A new report has set out how to de-risk impact investment, which could make the sector more appealing to a wider range of investors. The strategy has been described as a “win-win” because of the financial and social returns it offers.
The study, Shifting the Lens: A De-Risking Toolkit for Impact Investment, was published in January by Bank of America Merrill Lynch and Bridges Ventures. It states that concerns around risk were deterring many mainstream investors from pursuing impact-centred strategies.
In June last year, impact investment – which is often referred to as social or social impact investment – received a boost when David Cameron said it had the power to tackle some of the most difficult social problems we are facing today.
This latest report argues that by adjusting the risk involved with impact investments, the sector will become more accessible to a wider range of investors. Separate research from ethical bank Triodos found that 3 million investors could consider this strategy in 2014.
Clara Barby, head of impact at Bridges Venture, said, “One way to reduce the sense of risk is to wait for impact investment strategies to prove themselves, but we don’t have time – some societal challenges that impact investments can address are too urgent.
“By clarifying some of the key risks and exploring features that will mitigate them, we hope that more investors can participate in the market and more impact-driven organisations can access the capital they need.”

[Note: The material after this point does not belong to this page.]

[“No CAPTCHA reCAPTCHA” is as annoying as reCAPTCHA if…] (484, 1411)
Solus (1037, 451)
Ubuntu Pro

One of the de-risk features the report identifies is bundling. Bundled products offer asset owners the opportunity to buy a single product that is compromised of two or more different underlying investments. This means that intermediaries can create a range of investments that are of the same asset class but exposure is in sufficiently different sectors or geographies.
Another mitigation tool is impact evidence. A product with impact evidence has a defined impact strategy, and worked collaboratively to track progress against the expectations set. Sir Ronald Cohen, widely regarded as a founding father of social impact investment, described the ability to measure social outcomes from investment as “breakthrough thinking” at an event in October last year.
The other ways to de-risk listed in the report were: downsize protection, track record, liquidity, technical assistance, and placement and distribution.
The report includes a catalogue of products from a range of providers, including the Ecology Building Society, Threadneedle and Triodos, which investors interested in impact investing could use to identify potential opportunities and risks.